Key to creating a competitive telecom market is, among other things, the development of alternative infrastructure, such as cable and wireless networks, which can compete with the public networks of entrenched incumbents, according to Reding. Regulators can play a big role in this process by supporting the development of competitive networks, she said.

IP (Internet Protocol) technology is another tool regulators could use to foster competition. With platform-neutral IP, they could establish a "functional separation" between the "passive network," or underlying infrastructure consisting of cables and components, and the "active network" comprising the many different services that run on top, Reding said. A functional separation could make competition much more effective in a services-oriented environment, but such a separation would have to be done "in a careful way," she warned.
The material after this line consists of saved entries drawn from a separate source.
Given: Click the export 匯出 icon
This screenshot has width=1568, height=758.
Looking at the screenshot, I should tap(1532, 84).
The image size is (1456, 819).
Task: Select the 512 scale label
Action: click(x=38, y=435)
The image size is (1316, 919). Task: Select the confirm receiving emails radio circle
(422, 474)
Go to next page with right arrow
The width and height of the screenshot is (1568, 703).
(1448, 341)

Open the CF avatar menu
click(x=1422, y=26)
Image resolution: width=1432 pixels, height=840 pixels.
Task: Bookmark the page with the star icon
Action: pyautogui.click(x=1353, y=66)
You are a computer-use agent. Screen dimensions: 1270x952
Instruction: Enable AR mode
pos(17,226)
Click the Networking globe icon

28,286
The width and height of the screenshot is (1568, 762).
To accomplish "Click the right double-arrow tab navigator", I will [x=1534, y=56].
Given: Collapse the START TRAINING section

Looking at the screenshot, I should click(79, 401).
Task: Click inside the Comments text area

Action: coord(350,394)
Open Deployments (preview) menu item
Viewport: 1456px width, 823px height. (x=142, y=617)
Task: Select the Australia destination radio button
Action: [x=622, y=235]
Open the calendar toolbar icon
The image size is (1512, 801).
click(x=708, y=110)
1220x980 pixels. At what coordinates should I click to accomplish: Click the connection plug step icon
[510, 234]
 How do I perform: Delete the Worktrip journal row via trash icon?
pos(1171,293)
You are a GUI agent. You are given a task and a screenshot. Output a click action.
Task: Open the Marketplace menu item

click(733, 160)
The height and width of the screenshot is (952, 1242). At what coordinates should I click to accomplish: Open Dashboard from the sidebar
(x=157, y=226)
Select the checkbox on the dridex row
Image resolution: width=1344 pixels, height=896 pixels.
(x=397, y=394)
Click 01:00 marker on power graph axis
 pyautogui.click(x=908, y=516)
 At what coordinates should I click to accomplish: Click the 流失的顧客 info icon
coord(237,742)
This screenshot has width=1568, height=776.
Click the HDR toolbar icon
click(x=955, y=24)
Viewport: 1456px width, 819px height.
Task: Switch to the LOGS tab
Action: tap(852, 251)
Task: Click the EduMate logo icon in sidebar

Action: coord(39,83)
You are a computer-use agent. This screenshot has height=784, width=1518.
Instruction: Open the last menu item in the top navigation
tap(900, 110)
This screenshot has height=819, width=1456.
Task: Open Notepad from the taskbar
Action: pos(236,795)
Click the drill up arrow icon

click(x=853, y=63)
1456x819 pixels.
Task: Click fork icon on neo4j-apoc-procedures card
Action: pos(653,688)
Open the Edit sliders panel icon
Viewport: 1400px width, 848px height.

Even though GSM (Global System for Mobile Communications) was everything but an open global standard when the European Union initially agreed to the need to establish a pan-European mobile phone system, policy makers in Brussels have since acknowledged the need for standards to be established by the market -- and not government.

Reding pointed to the current standards battle in Europe over broadcast mobile TV technology. "Several standards are fighting for the pole position," she said. But governments shouldn't decide because they could select the "wrong standard" and "lock " industry into a technology that may be inferior or commercially unattractive.

Governments need to minimize regulation in the digital era, including spectrum allocation, Reding said. Many of the entry barriers in the wireless sector that exist today are bureaucratic, not technical, and governments should get rid of them as soon as possible, she said.

Wrapping up her speech, Reding had a word of advice for Chinese regulators: they should participate in global telecom standards rather then favoring their own.

"We are living in an open world," the Commissioner said. "Government should not be setting standards, but should be providing the legal framework to create free and open competitive standard setting."

Reding's remarks mirrored the concerns of European WCDMA (Wideband Code Division Multiple Access) equipment makers that worry about being locked out of China if the government favors the homegrown TD-SCDMA (Time Division Synchronous Code Division Multiple Access) standard and local suppliers that support it.

At present, WCDMA, which dominates Europe and huge chunks of Asia, the U.S.-supported CDMA 2000 and China's self-developed TD-SCDMA are the three potential 3G (third-generation) mobile network technology standards for China.